(Beginning of STUDY TEXT)

Spheroid Invasion Assay with VitroGel® System
A key factor in evaluating spheroid invasion in vitro is the use of an extracellular matrix (ECM). While most invasion studies utilize animal-based ECMs such as Matrigel or Geltrex, these matrices polymerize based on temperature and lack proper characterization, negatively impacting experimental outcomes. Herein, we used the synthetic, xeno-free VitroGel® Hydrogel Matrix to examine glioblastoma spheroid invasion. This pure synthetic hydrogel was functionalized to closely mimic the natural extracellular matrix (ECM) and promote cell-matrix and cell-cell interactions. The hydrogel is in a liquid form at room temperature, making the spheroid invasion assay setup easy and straightforward. To perform the spheroid invasion assay, we combined the hydrogel with FBS in a 1:1 ratio, added 40 μL of the mixture to the wells with spheroids, followed by a 15-minute incubation at room temperature. Then, 100 μL of complete medium was added on top of the hydrogel, and the cultures were placed in the incubator set at 37°C. The cultures were monitored using an inverted microscope, and images were captured on days 3, 6, 11, 15, 22, 30, 35, and 41.

(End of STUDY TEXT)
(Beginning of DATA)

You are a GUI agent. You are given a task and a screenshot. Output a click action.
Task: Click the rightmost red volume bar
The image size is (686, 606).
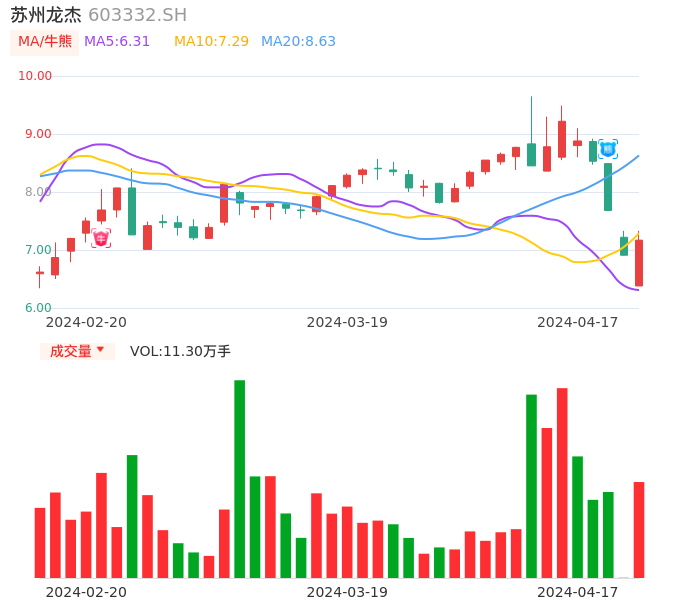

(End of DATA)

ASSIGNED TASK 1 => Rewrite the paragraph of the spheroid invasion assay text that begins "A key factor in evaluating spheroid invasion" as a short bulleted list that keeps its main facts.
ASSIGNED TASK 2 => Write a continuation of the spheroid invasion assay text, starting after its last sentence.

ANSWER SPACE 1 =>
- Spheroid invasion studies in vitro depend on an extracellular matrix (ECM).
- Common animal-based ECMs, such as Matrigel and Geltrex, polymerize based on temperature and lack proper characterization, which harms experimental outcomes.
- The synthetic, xeno-free VitroGel® Hydrogel Matrix was used to study glioblastoma spheroid invasion.
- It was functionalized to closely mimic the natural ECM and promote cell-matrix and cell-cell interactions.
- It is liquid at room temperature, so the assay is easy to set up.
- Setup:
  - Mix the hydrogel with FBS at a 1:1 ratio.
  - Add 40 μL of the mixture to wells with spheroids.
  - Incubate for 15 minutes at room temperature.
  - Add 100 μL of complete medium on top.
  - Incubate at 37°C.
- Cultures were monitored with an inverted microscope, and images were taken on days 3, 6, 11, 15, 22, 30, 35, and 41.

ANSWER SPACE 2 =>
During the early stages of spheroid invasion, we observed that the spheroids increased in size, with only a few cells beginning to protrude from the main body (Figure 3, days 3 and 6). However, by days 11, 15, and 22, invasion became more pronounced, as the invasive cells continued to degrade the hydrogel matrix (Figure 3). By the later time points, both spheroid growth and invasion throughout the matrix had significantly increased (Figure 3, days 30, 35, and 41).
The combination of the VitroPrime™ Ultra-Low Attachment, U-bottom, 96-well Plate and the xeno-free VitroGel® Hydrogel Matrix is excellent for spheroid invasion studies resulting in consistent assay results and simple experiment setup with lab automation capability. The 3D spheroid assay setup provides a versatile platform to evaluate cell invasion dynamics from a structured tumor mass into a tunable matrix environment.
Spheroid Invasion Assay
Figure 3: Spheroid invasion assay using the VitroPrime™ Ultra-Low Attachment, U-bottom, 96-well Plate and VitroGel® Hydrogel Matrix. U87-MG glioblastoma spheroids were generated using the VitroPrime™ Ultra-Low Attachment, U-bottom, 96-well Plate as described in Figure 2. VitroGel® Hydrogel Matrix was combined with serum, and 40 μL of the mixture was added to the spheroid, followed by a 15-minute incubation at room temperature. The cultures were imaged on days 3, 6, 11, 15, 22, 30, 35, and 41 with the Zeiss Microscope at a 2.5X magnification.
References
- Mangani S, Kremmydas S, Karamanos NK. Mimicking the Complexity of Solid Tumors: How Spheroids Could Advance Cancer Preclinical Transformative Approaches. Cancers (Basel). 2025, 17. PMID: 40227664.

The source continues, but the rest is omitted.